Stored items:
=== Begin Enclosure ===

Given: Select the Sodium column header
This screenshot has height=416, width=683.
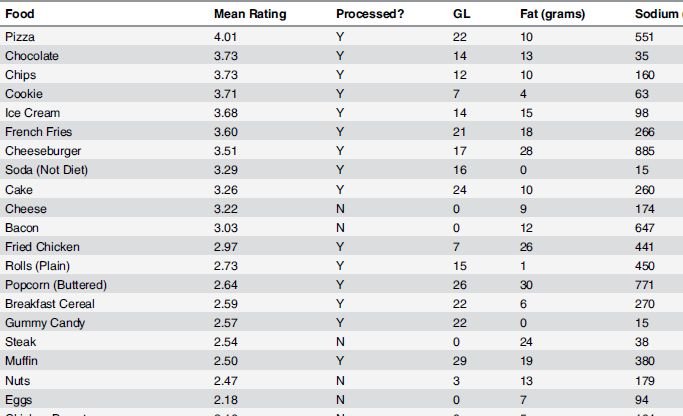Looking at the screenshot, I should pyautogui.click(x=659, y=14).
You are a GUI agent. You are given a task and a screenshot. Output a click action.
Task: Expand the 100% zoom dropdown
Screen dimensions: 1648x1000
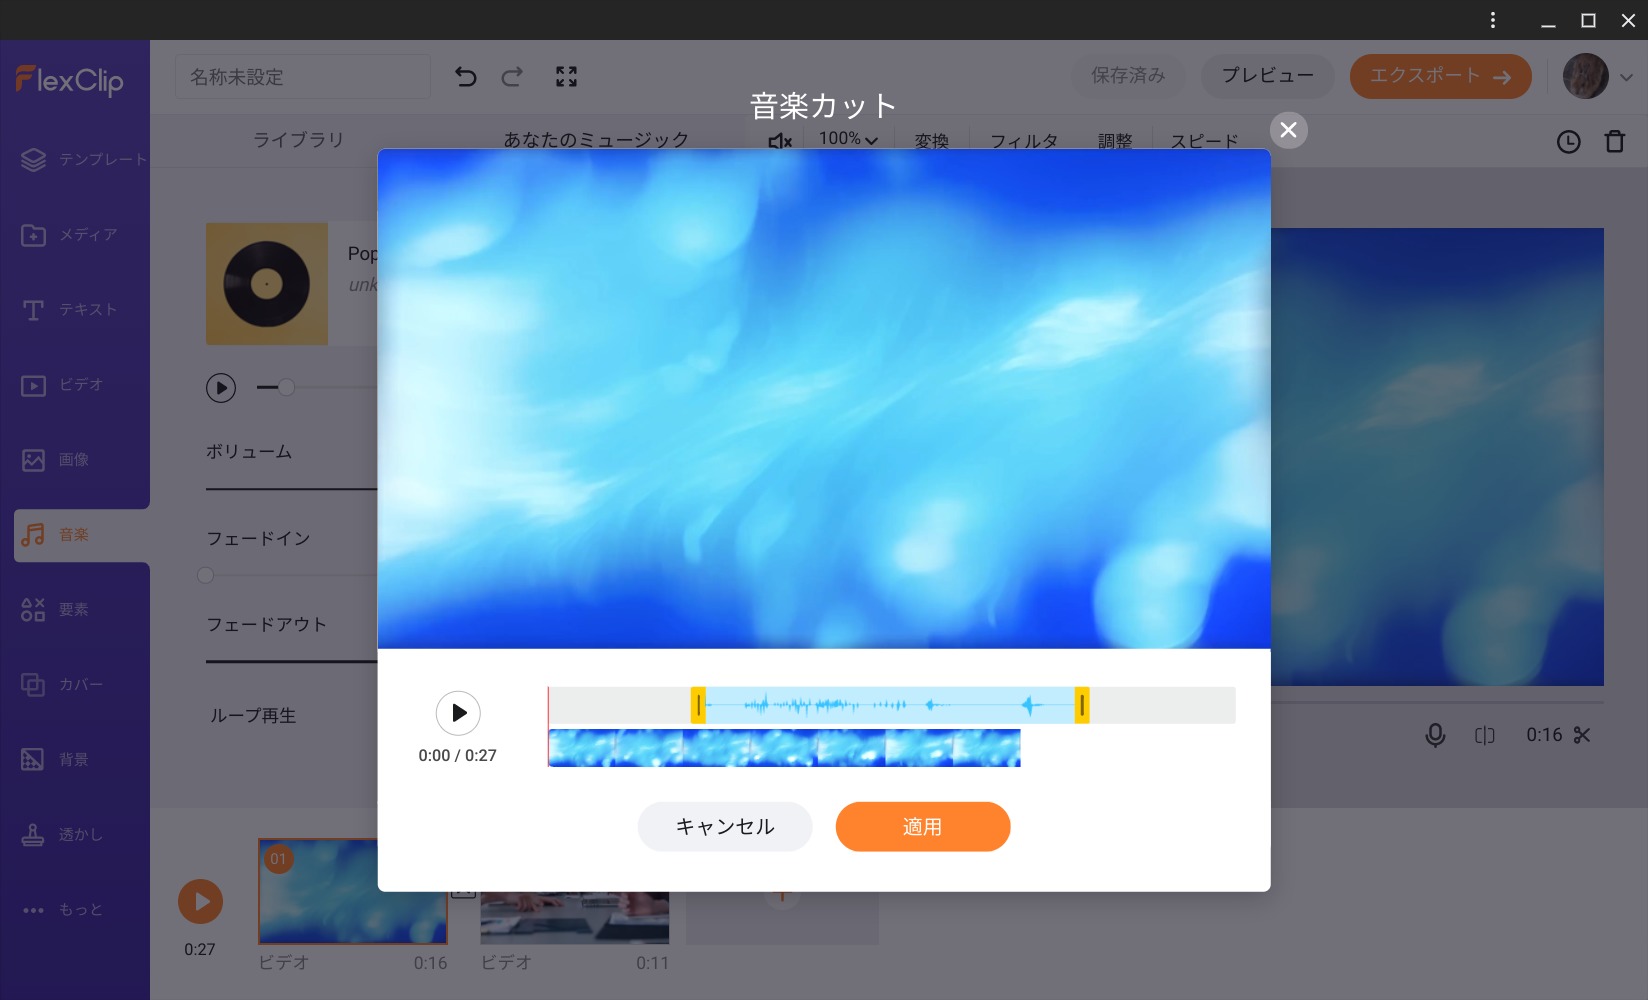click(x=848, y=139)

=== End Enclosure ===

→ **WHAT THIS TASK INVOLVES**: If a line falls between the one containing "This screenshot has height=416, width=683." and the last line of the entries above, both included, reproduce it exactly; leave the pictures out.

→ **RESPONSE**:
This screenshot has height=416, width=683.
Looking at the screenshot, I should pyautogui.click(x=659, y=14).
You are a GUI agent. You are given a task and a screenshot. Output a click action.
Task: Expand the 100% zoom dropdown
Screen dimensions: 1648x1000
click(x=848, y=139)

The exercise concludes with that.